PhillyDeals: Harrah's payout: $92.5 million
Joseph N. DiStefano
There's plenty of money down in Chester.
Sure, the schools are broke, the factories are shut, and family income is half Pennsylvania's average.
But the outside investors who control Caesars Entertainment Corp. were able to pocket $92.5 million in gambling income from their neon-lit Harrah's Chester Casino on Feb. 3, five days before they began selling shares in their company on the Nasdaq stock market.
They needed the commonwealth's blessing to take home those millions.
After two hearings, the state Gaming Control Board approved a Caesars subsidiary's proposal to borrow about $335 million: $234.5 million to refinance what the company still owes from building the gambling hall, at today's lower rates; the $92.5 million for the owners, and $8 million in fees and expenses.
Caesars' controlling owners are Apollo Global Management L.P., the buyout firm cofounded by Joshua Harris, who heads the new Philadelphia 76ers owners' group, and TPG Capital Group L.P. (Texas Pacific Group), the buyout firm that owns Cardone Industries Inc., Philadelphia's largest remaining industrial employer, which has been moving operations to cheap-labor South Texas.
The gaming board's Office of Enforcement Counsel, which is supposed to make sure casino owners aren't stripping their own assets, at first challenged the payout.
"Since [Harrah's] Chester was increasing its debt by approximately $100 million and also upstreaming a large portion of that increased debt" to the casino's owners, "the Office of Enforcement Counsel took the position that [the casino] had to prove its continued financial stability by submitting evidence to the full board," Frank DiGiacomo, one of a team of Duane Morris L.L.P. lawyers who argued Harrah's case, told me.
At two hearings, the casino convinced the board that it could refinance at cheaper rates, that Caesars would keep investing in the casino so it stayed profitable, and that the investors were being paid in lieu of management fees Harrah's hadn't collected up until now, Doug Sherman, the board's chief counsel, told me.
The vote was unanimous, except for the fact that chairman William Ryan recused himself. A former district attorney for Delaware County, where Chester is located, Ryan was appointed by Gov. Corbett after the hearings started.

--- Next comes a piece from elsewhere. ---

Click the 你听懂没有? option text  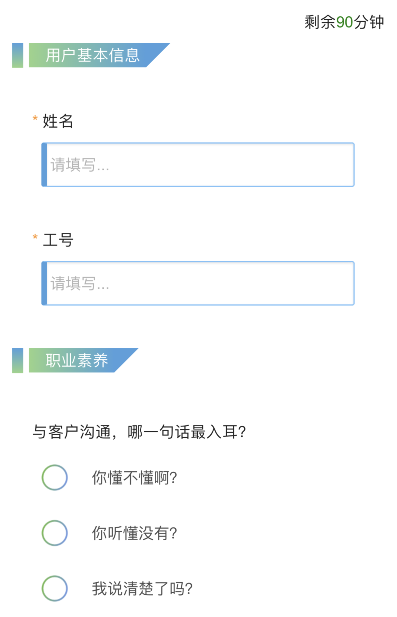point(135,533)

How much is $92.5 million, in Chester terms? More than five times the $18 million the Chester Upland School District raised from local taxpayers last year; not quite as much as the $87 million kicked in by the state (mostly) and federal governments, which are trying to cut back.

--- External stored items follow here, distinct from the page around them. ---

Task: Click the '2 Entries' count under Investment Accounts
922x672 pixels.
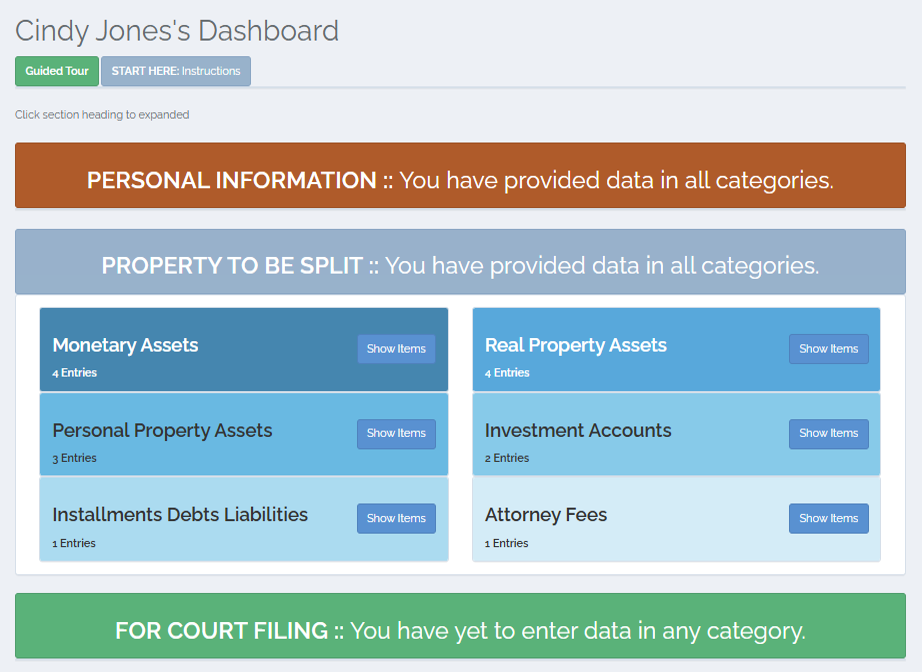Action: pos(507,458)
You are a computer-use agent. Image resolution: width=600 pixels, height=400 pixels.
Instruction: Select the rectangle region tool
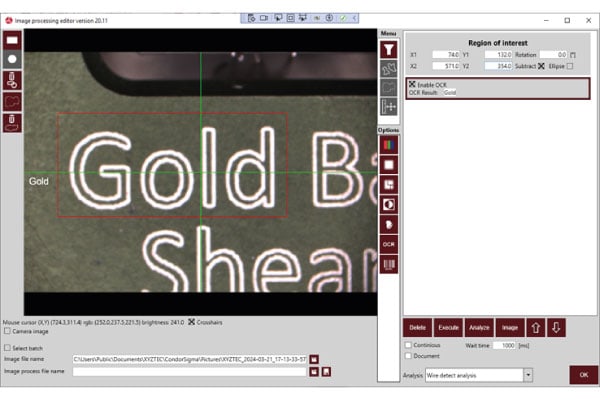[x=12, y=39]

Chester Upland collected $2.75 million in casino revenue-sharing money through the state under Pennsylvania law, not nearly enough to close its deficit. The district faces more cuts and another state takeover.
It's too bad for schools in Chester, and other aged Pennsylvania cities choked with tax-exempt government, nonprofit, and abandoned real estate, that the laws here leave them to depend on local property taxes and the doubtful kindness of strangers. And that they don't own any casinos of their own.